--- START ---
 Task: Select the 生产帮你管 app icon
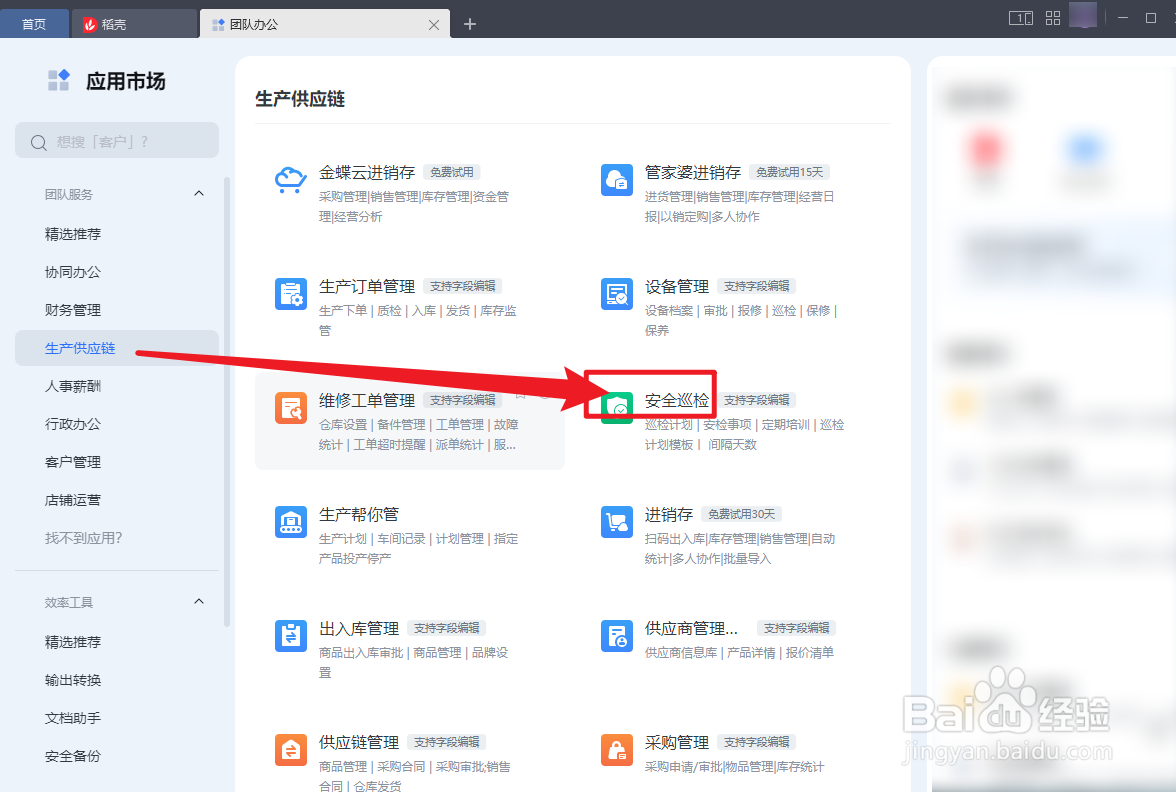coord(291,522)
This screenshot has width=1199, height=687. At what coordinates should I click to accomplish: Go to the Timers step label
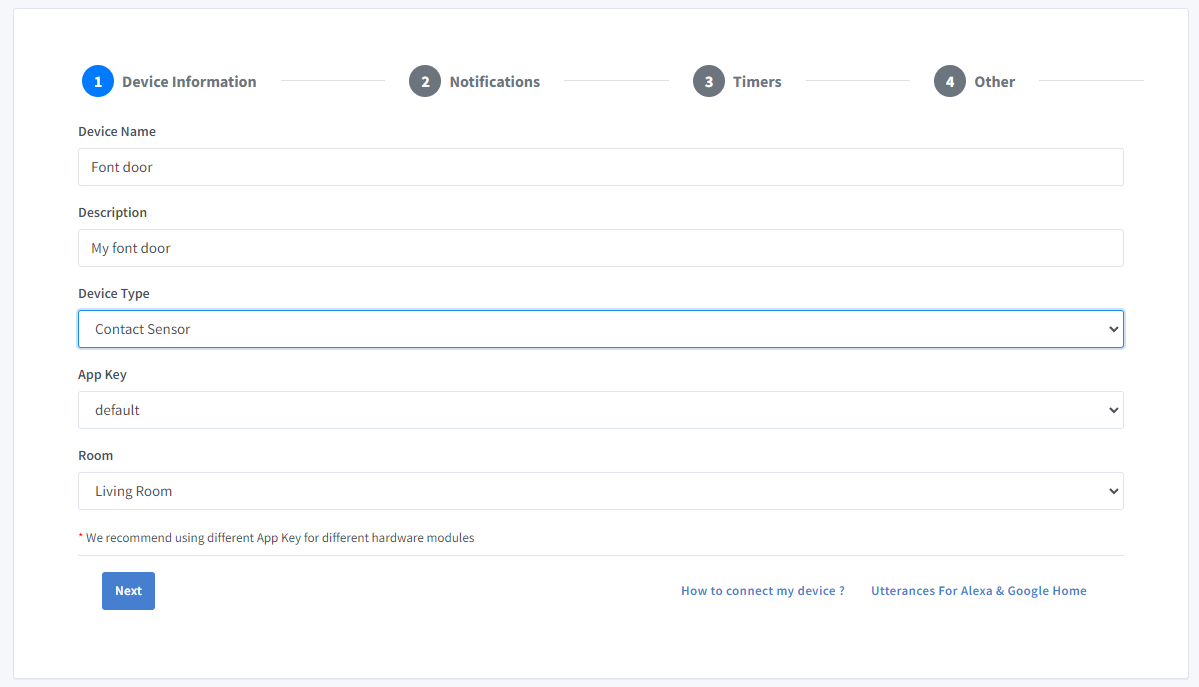click(x=757, y=82)
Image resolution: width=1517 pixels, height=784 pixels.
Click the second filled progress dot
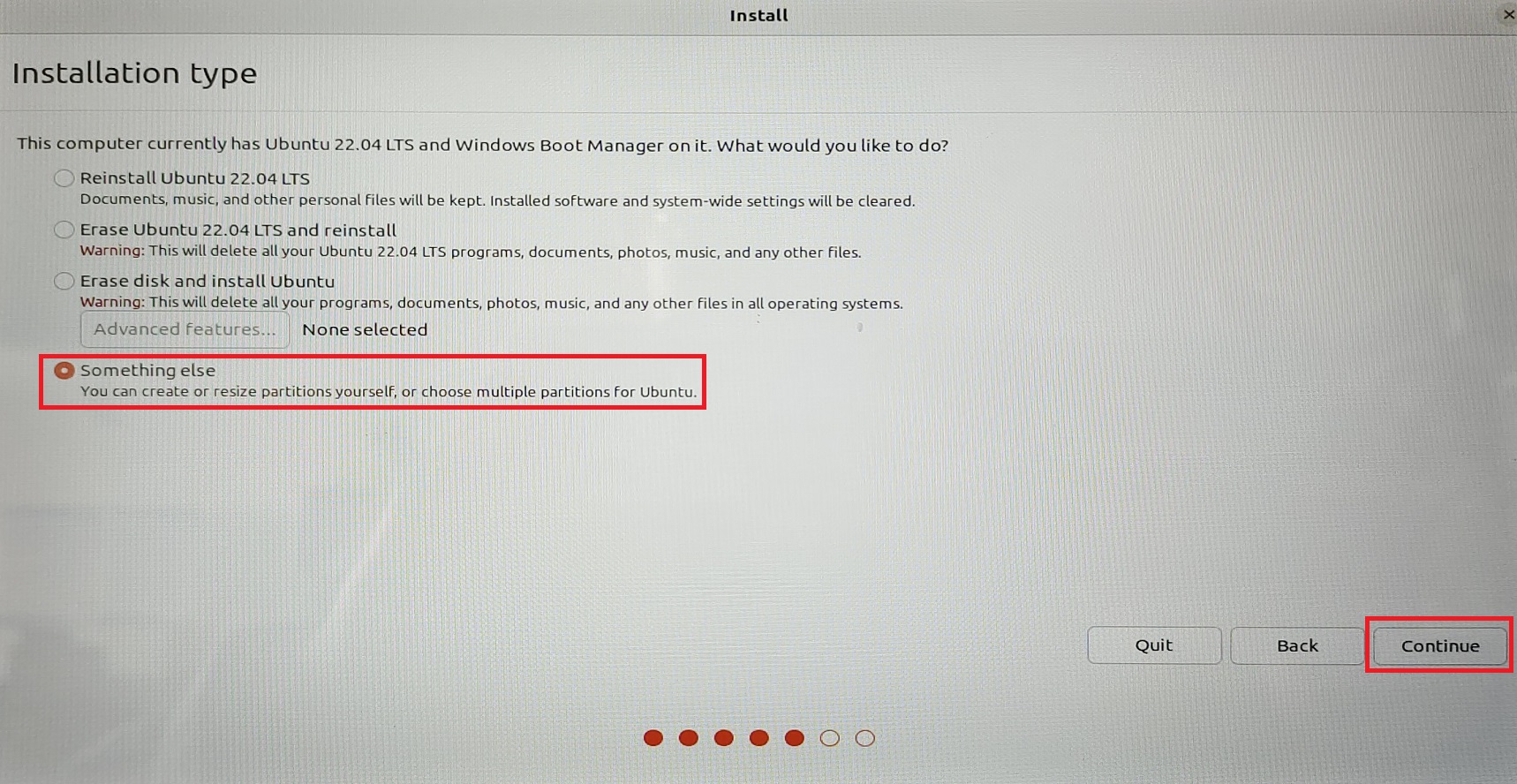[x=689, y=738]
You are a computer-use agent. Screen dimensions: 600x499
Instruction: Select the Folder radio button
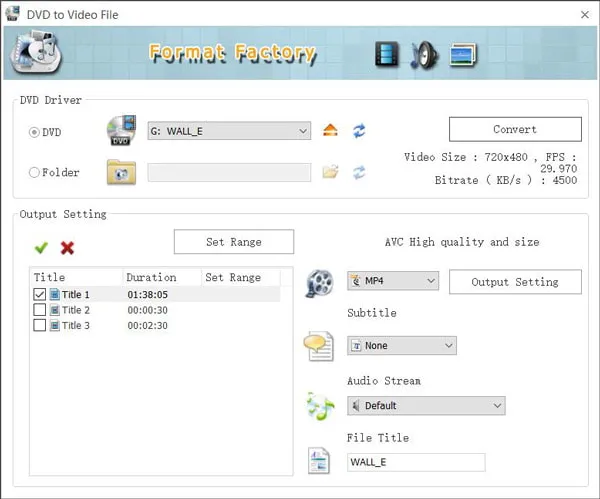tap(35, 172)
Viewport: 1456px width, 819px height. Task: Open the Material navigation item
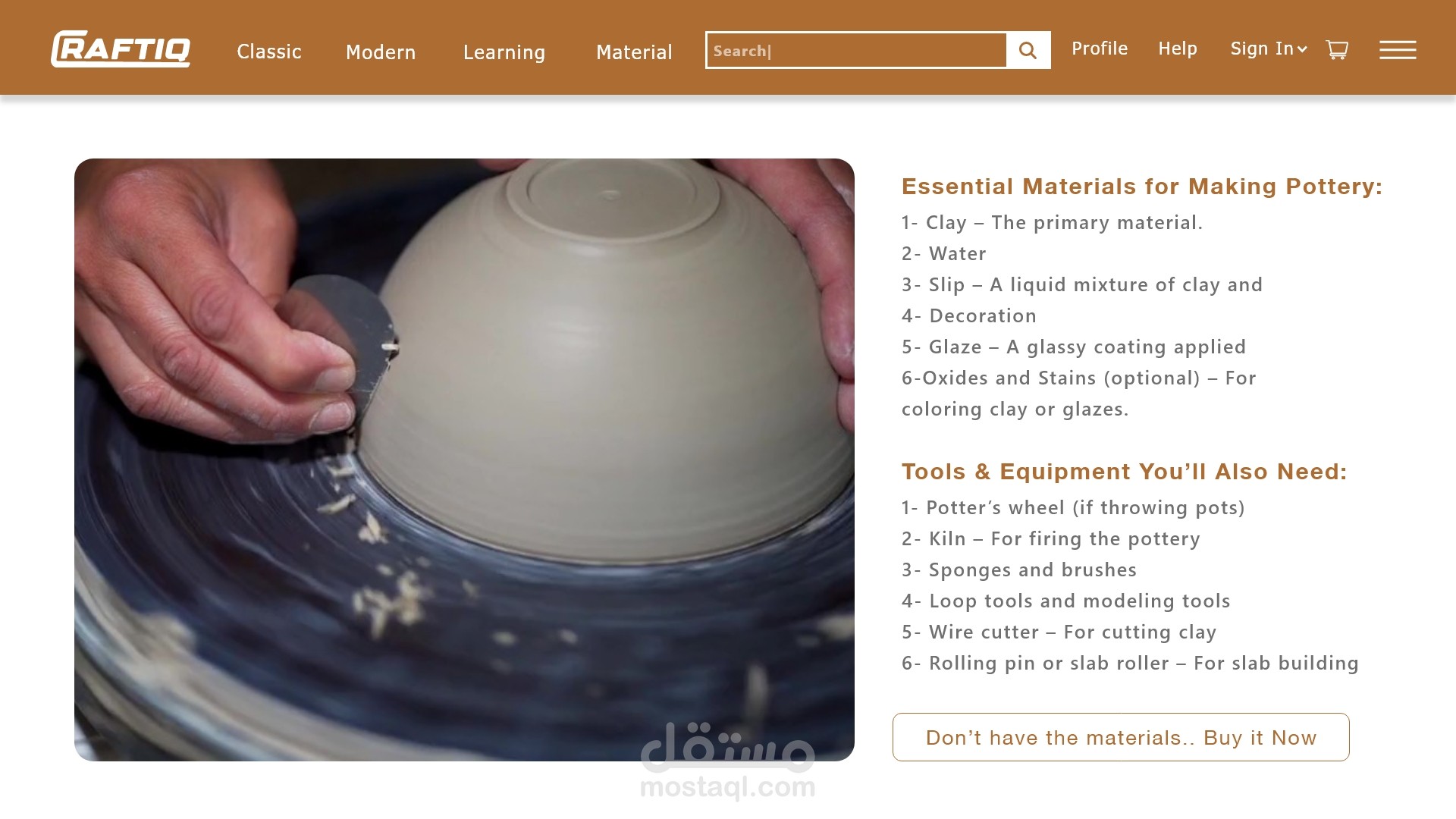pos(634,52)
--- END ---
Give the listing again word for word. Skip every image.

 Task: Select the 生产帮你管 app icon
coord(291,522)
This screenshot has width=1199, height=687. At what coordinates should I click to accomplish: Go to the Timers step label
click(x=757, y=82)
Image resolution: width=1517 pixels, height=784 pixels.
Click the second filled progress dot
[x=689, y=738]
You are a computer-use agent. Screen dimensions: 600x499
Instruction: Select the Folder radio button
tap(35, 172)
Viewport: 1456px width, 819px height. Task: Open the Material navigation item
pos(634,52)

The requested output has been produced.